Parceria

Hospital do Rim e SPDM se unem para fornecer atenção especial a pacientes transplantados
 
A SPDM/PAIS e o Hospital do Rim se uniram para organizar o acompanhamento de usuários que passaram por transplante e que, eventualmente, precisam de cuidados que podem ser ofertados pela Atenção Básica.

Foi realizado um levantamento das Unidades Básicas de Saúde da Secretaria Municipal de Saúde de São Paulo gerenciadas pela SPD/PAIS, que possuíssem em sua área de abrangência pacientes transplantados, e então representantes de cada UBS passaram por um treinamento realizado pelo Hospital do Rim.

Durante a capacitação, foram abordadas questões técnicas e informado o tipo de assistência que a equipe da Estratégia Saúde da Família poderá fornecer, como consultas com farmacêutico – já que uma pessoa que passou por transplante toma diversos medicamentos por dia-, acompanhamento com Enfermeiro e inclusão nos grupos de saúde do serviço.

Além disso, foram passados os contatos diretos dos Médicos de cada usuário, a fim de que a Equipe da UBS tenha livre acesso – 24 horas – para sanar dúvidas específicas dos casos de cada paciente.

Outra forma de munir os profissionais das Unidades Básicas com informações foi a criação de protocolos que orientam sobre o cuidado em diferentes possibilidades de quadros (paciente com mais de um órgão transplantado, com ou sem doença crônica associada, etc).

Aos pacientes transplantados, o próprio Hospital do Rim foi o responsável por informar que a UBS de referência está devidamente capacitada para atendê-los em casos de problemas de baixa complexidade, como mal-estar, dor de cabeça e enjoo decorrentes de efeito colateral das medicações, por exemplo.

As visitas regulares ao Hospital, que fazem parte do acompanhamento pós-transplante, deverão continuar normalmente.
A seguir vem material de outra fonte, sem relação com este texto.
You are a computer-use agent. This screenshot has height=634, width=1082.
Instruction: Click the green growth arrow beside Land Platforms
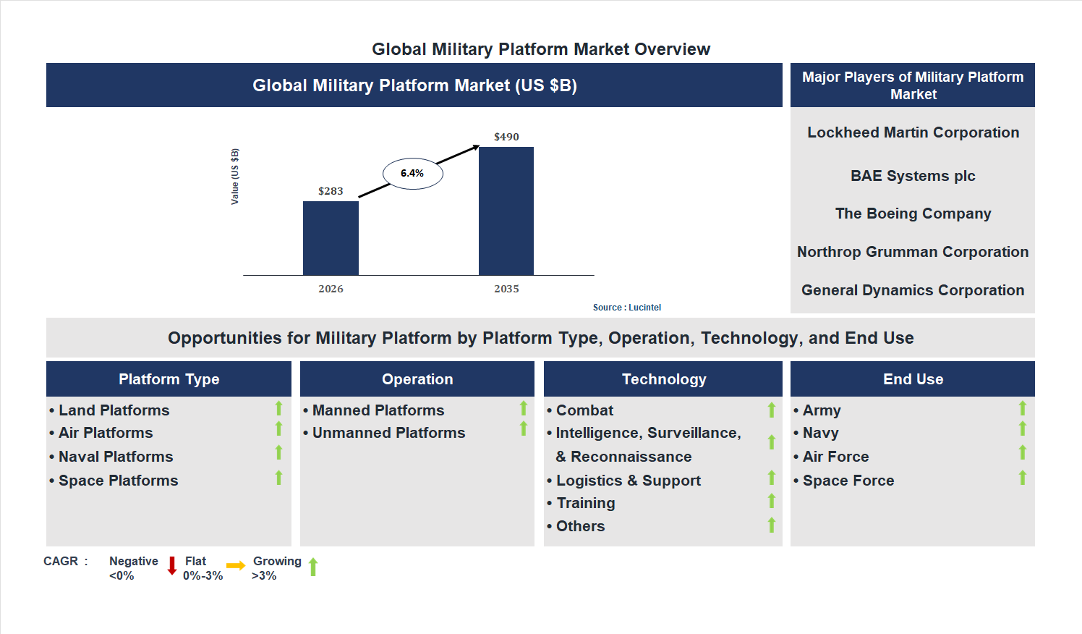coord(278,409)
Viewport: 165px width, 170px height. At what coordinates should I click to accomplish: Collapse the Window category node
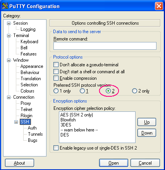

O intuito da parceria entre a SPDM e o HRIM é que as situações não graves sejam atendidas pela Atenção Básica, evitando que o usuário compareça à unidade hospitalar sem necessidade.

“O objetivo foi desafogar o Hospital, de complexidade tão alta, para abrir mais vagas e a gente atender esses transplantados com qualidade na Atenção Básica”, pontua Eva Dias, Supervisora Técnica da SPDM/PAIS.